Consigne. Recopiez à l'identique le passage de la lettre qui va de « Le beau temps » jusqu'à « Renardières[5] l'a consolée. » inclus.

Extrait du document.

Mardi 25 et mercredi 26 mai 1869

De Une correspondance familiale

Lettre d’Eugénie Desnoyers (Nogent-le-Rotrou-Launay) à son époux Charles Mertzdorff (Vieux-Thann)


Launay Mardi 25 Mai 69

Tu dois maintenant, mon cher Ami, connaître le résultat des élections de notre canton[1] ; et j'espère que je vais recevoir ma petite dépêche me disant que M. Keller a obtenu la majorité et que mon mari me revient bientôt. Tu dois être ennuyé de tes longues séances de maire d'autant plus qu'en rentrant tu ne trouves pour te reposer qu'une maison envahie par les ouvriers. Pauvre Ami, ce n'est pas amusant pour toi, ni pour nous de te savoir ainsi.

Papa[2] va nous quitter dans un instant, il va retourner pour quelques jours au collier de misère car ce bon père est si heureux ici que c'est avec regret qu'il quitte son cher Launay.

Le beau temps est revenu et avec lui les promenades et les courses dans les bois. Nos fillettes[3] ont l'air de se très bien trouver de ce régime, elles ont toutes deux des mines qui font plaisir à regarder. Jean[4] continue à avoir une profonde admiration pour ses petites amies, et sa passion pour sa chérie Emilie ne fait que croître et embellir. On fait des parties de rire qui donnent envie de s'en mêler. Voilà ma petite Founi qui arrive en chantant ; ce matin elle s'est réveillée comme un petit rossignol et me voyant presque prête, elle s'est vite habillée et nous sommes descendues de compagnie à la messe de 7 h. C'est ma Mie qui a eu un désespoir de ne pas s'être réveillée à temps pour être aussi de la partie, mais une bonne promenade dans les Renardières[5] l'a consolée.

Données fournies.
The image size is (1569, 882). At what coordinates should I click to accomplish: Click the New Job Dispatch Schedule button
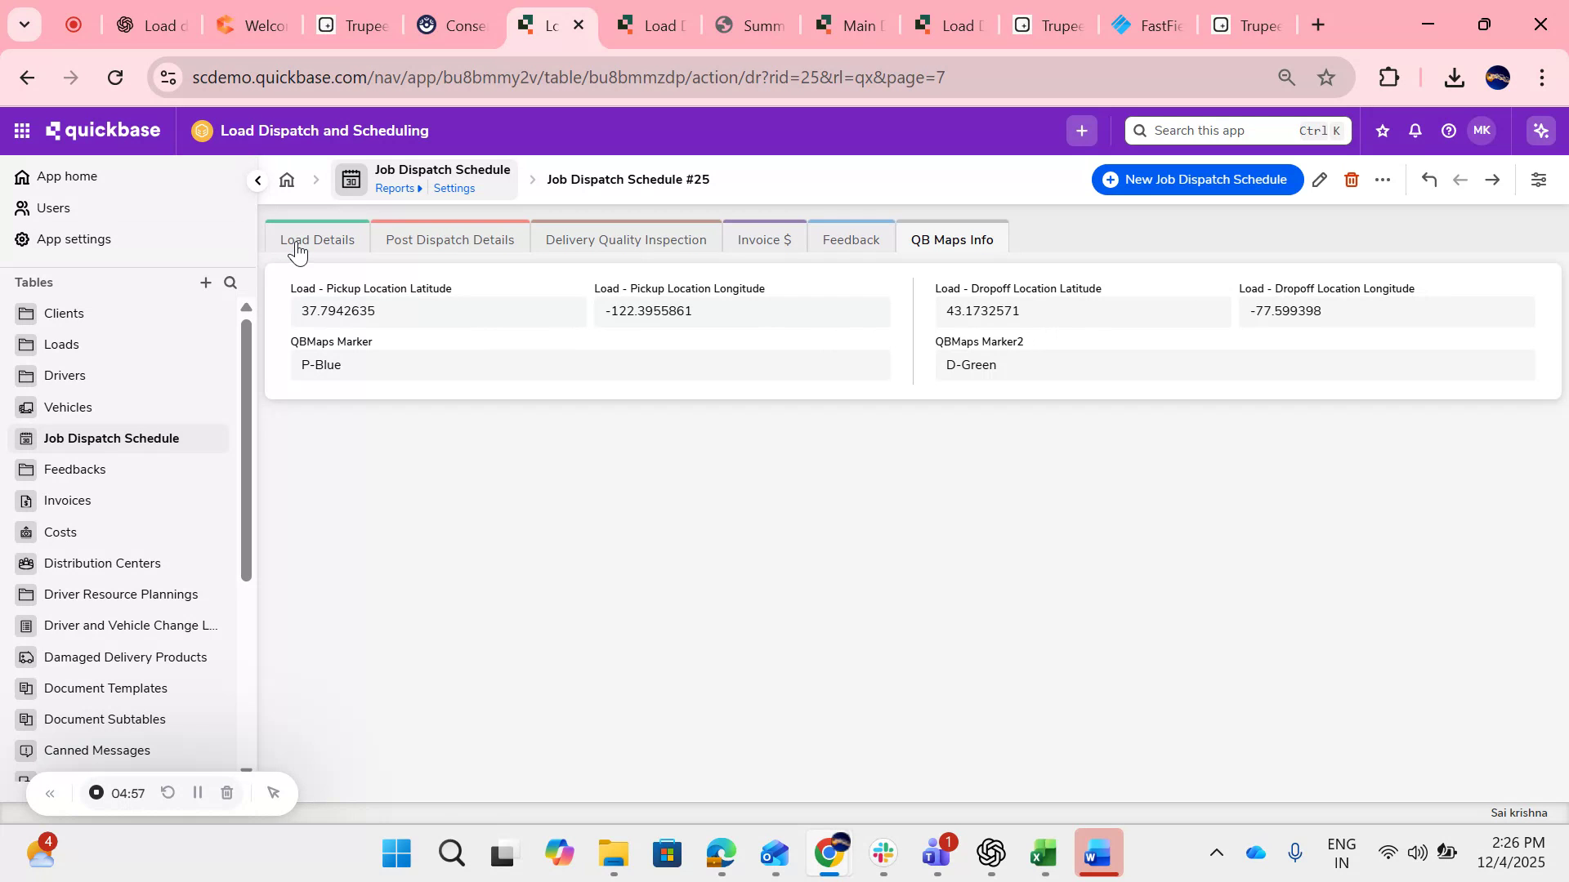(1196, 179)
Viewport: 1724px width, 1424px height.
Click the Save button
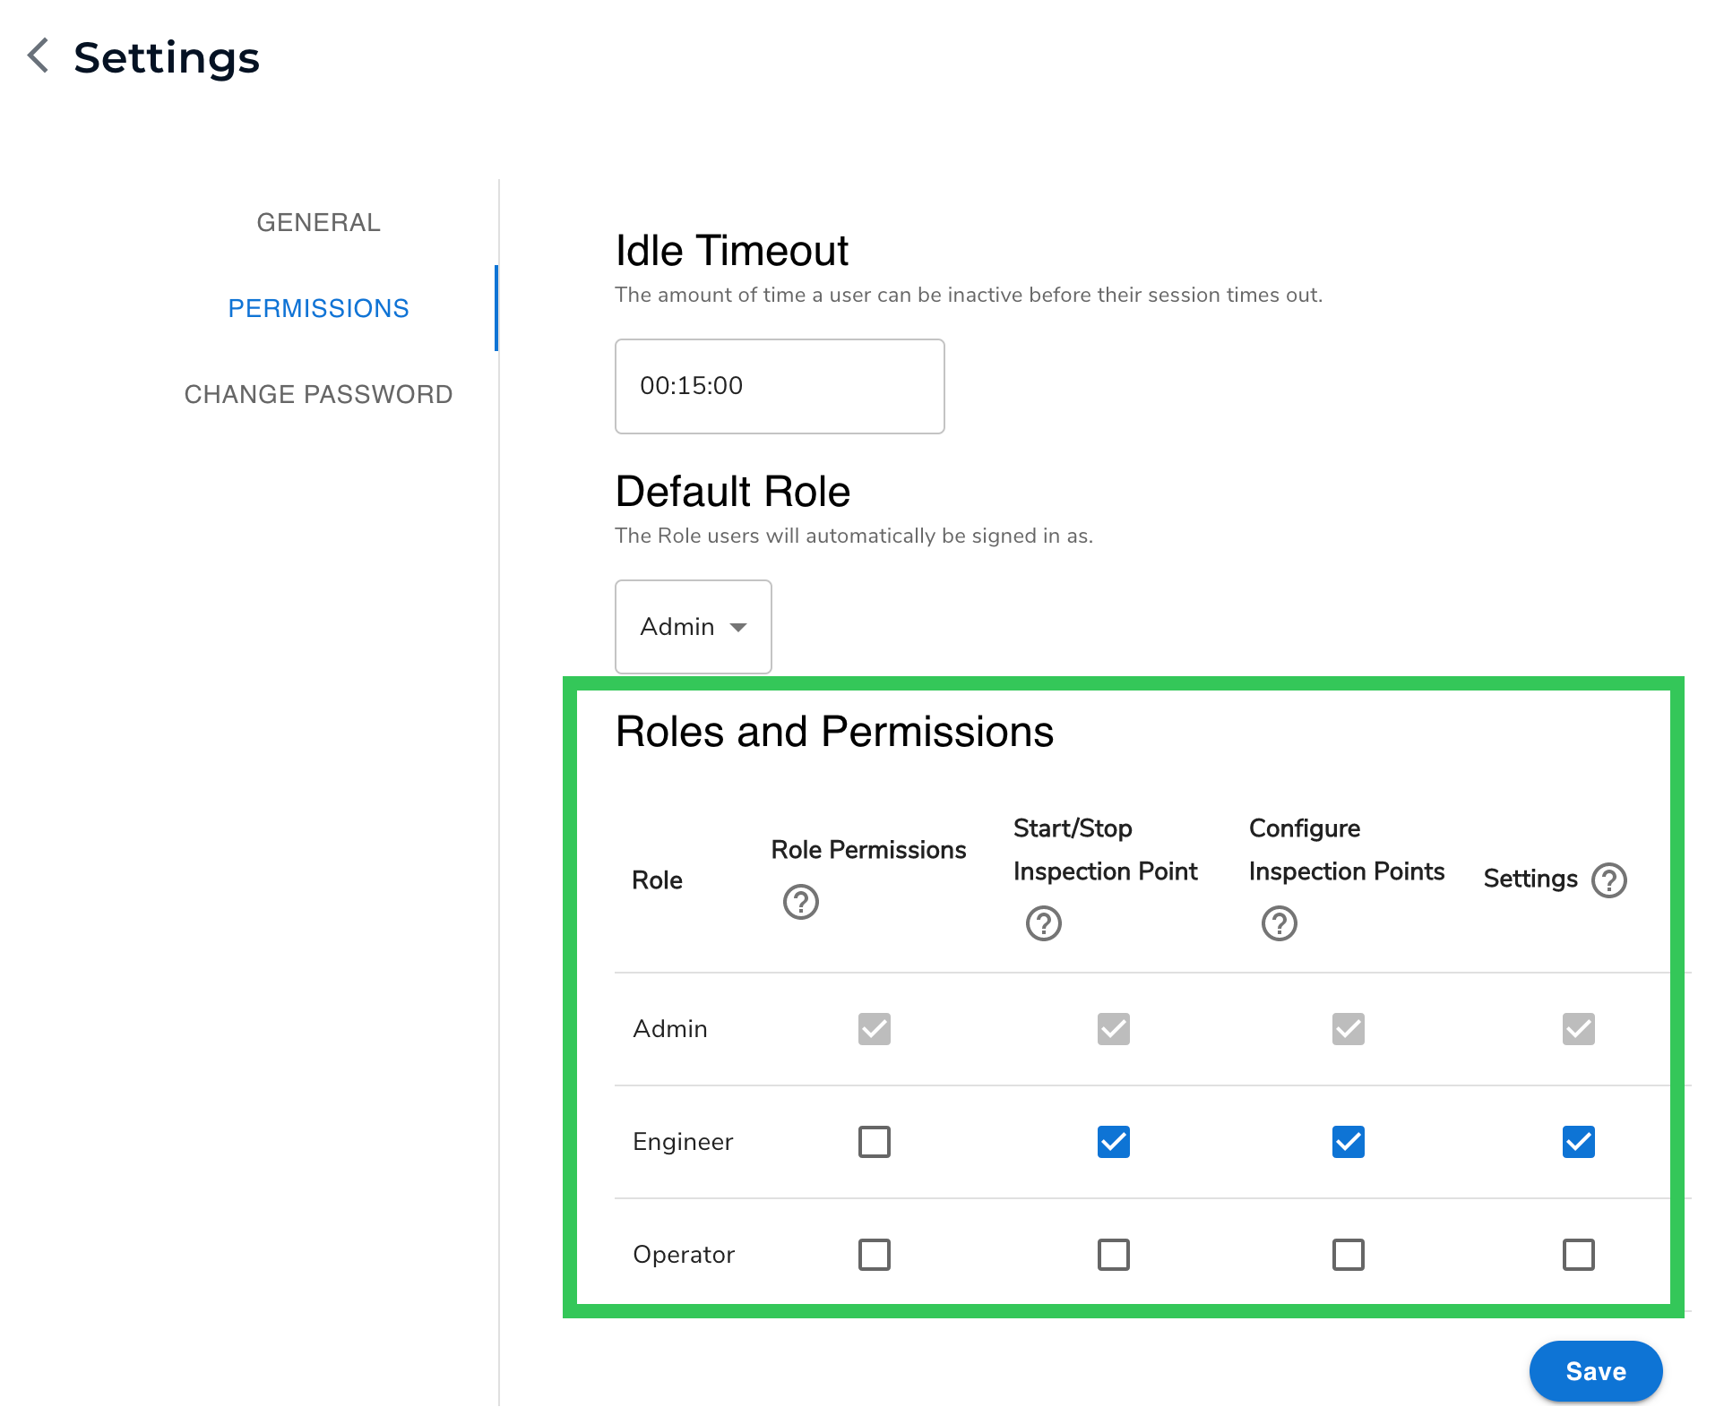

Résultat.
Le beau temps est revenu et avec lui les promenades et les courses dans les bois. Nos fillettes[3] ont l'air de se très bien trouver de ce régime, elles ont toutes deux des mines qui font plaisir à regarder. Jean[4] continue à avoir une profonde admiration pour ses petites amies, et sa passion pour sa chérie Emilie ne fait que croître et embellir. On fait des parties de rire qui donnent envie de s'en mêler. Voilà ma petite Founi qui arrive en chantant ; ce matin elle s'est réveillée comme un petit rossignol et me voyant presque prête, elle s'est vite habillée et nous sommes descendues de compagnie à la messe de 7 h. C'est ma Mie qui a eu un désespoir de ne pas s'être réveillée à temps pour être aussi de la partie, mais une bonne promenade dans les Renardières[5] l'a consolée.